讲道便是如此,心起缘动,便可讲道;意散缘消,讲道便停了。
其后,便是余下两个散修道人讲道了。
一个常年行走于权贵人家之间,风水也懂得些,阵法也懂得些,更多的还是跟那些权贵人家打交道的经验,故而其便跳了些风水命理的手段说了。
下边碧霞观的十来个弟子一脸失望,但余下十几个散修却是欢喜雀跃了。
大部分散修道人缺的可不独独是修行功法,还有银钱。
钱从哪儿来,便是从这富贵人家手里边来。
只要银钱充裕了,那修行功法总能想法子买到的,高深精妙的不行,入门的还是可以求得的;修炼时候用的丹药,驱邪时候的保命符箓,大把大把银子砸下去,也总能弄到些,更有甚者,银钱足够了,立下道观成为门派修行也不是不可能。
无尘子自己便是明证。
如今无尘子手中银钱几万两还是有的,其中大多是曾家老爷给的,还有一小半是京城刘家老爷给的,蒋家老爷给的反而不多了,余下的便是出去做些法事收取些心意钱,免得旁人不安。
至于自家给出的灵符,多是用来记人情了和功德了,若是用来换取银钱,反倒是贬低了自己的修行。
无尘子在做重立三清观准备,下边散修未必也没这个心思。
尤其是一帮散修里面,有不少已经五十来岁胡子花白的老道士,身上法力微薄,眼神黯淡,一身道袍也是洗了百八十次的灰白颜色,怎么看都不像是有钱的主儿。
也是,这些后辈,若是有钱,早跟无尘子一般自己买了宅院独居了,何必还跑来碧霞观跟人一块儿挤,日夜不安的。
另外一个德运道姑,就老实多了,看一群入道境界的后辈在哪儿眨巴眨巴眼睛盯着,尤其是有好几个年岁都与自己差不多了,生出慈悲心,挑了那炼气法门细细说了,从吞吐方法,到运转经脉,到归入丹田,其中还有时辰方位,灵丹灵药,说得详尽无比。
无尘子也留神,一边对比自己的六本法诀,一边对照前身还有清缘修行的法门,立即便不舒坦了。

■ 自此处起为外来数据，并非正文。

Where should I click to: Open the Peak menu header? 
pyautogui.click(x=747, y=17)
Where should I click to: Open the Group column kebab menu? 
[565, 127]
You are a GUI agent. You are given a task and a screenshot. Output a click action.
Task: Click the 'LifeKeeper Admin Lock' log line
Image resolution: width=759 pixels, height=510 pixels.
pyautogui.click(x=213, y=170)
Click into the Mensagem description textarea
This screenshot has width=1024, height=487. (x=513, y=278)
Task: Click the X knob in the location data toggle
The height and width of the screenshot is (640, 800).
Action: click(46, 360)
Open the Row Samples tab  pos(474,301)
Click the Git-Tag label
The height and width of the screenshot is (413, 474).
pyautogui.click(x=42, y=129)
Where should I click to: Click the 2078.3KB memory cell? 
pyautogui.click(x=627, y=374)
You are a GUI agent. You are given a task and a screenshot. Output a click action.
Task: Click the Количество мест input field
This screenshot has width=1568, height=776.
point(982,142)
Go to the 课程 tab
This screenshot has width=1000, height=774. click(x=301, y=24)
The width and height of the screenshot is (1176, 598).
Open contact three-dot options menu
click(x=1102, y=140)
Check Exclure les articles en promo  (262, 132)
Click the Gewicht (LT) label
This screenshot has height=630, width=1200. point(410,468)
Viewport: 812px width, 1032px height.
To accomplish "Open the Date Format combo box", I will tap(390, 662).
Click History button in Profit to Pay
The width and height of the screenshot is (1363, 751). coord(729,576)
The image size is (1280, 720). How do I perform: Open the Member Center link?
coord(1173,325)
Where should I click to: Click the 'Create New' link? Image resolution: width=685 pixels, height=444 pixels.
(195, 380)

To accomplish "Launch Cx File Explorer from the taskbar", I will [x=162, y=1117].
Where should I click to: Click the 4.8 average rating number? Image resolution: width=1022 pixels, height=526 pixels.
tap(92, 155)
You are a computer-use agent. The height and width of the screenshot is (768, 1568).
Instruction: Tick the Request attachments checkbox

这道姑的呼吸吐纳法门,比前身还有清缘修炼的都强了一筹。
若是前身有这法门相助,或者已经入道了,倒不至于耗尽精气,最后在三清观那儿凄惨失望。
想想,自家老师也是被欺负的太惨了。
因着刘家的缘故,分明是个在郡城都能够混得极为舒坦的人仙散人,却不得不憋屈躲在那地方,没法子找灵物,没法子求功法,教授徒弟都颇有几分不顺畅,也不晓得在镇压邪物时候老师心境可还稳定?
还好前身的魂魄已经不存在了,不然晓得了这事情,怕是心绪波动,怨念滋生,原地化作个恶鬼?
真是机缘,又白得了一本入道的炼气法门。
四人说了些修行功法,然后花了一个时辰解惑,终于在日落前将一众入道境界的后辈弟子打发了。
又有子真道人起了兴趣,约了三位人仙散人师弟到其小院中论道,却不再是给入道境界的后辈弟子修行所用的,而是真正的修行法门了。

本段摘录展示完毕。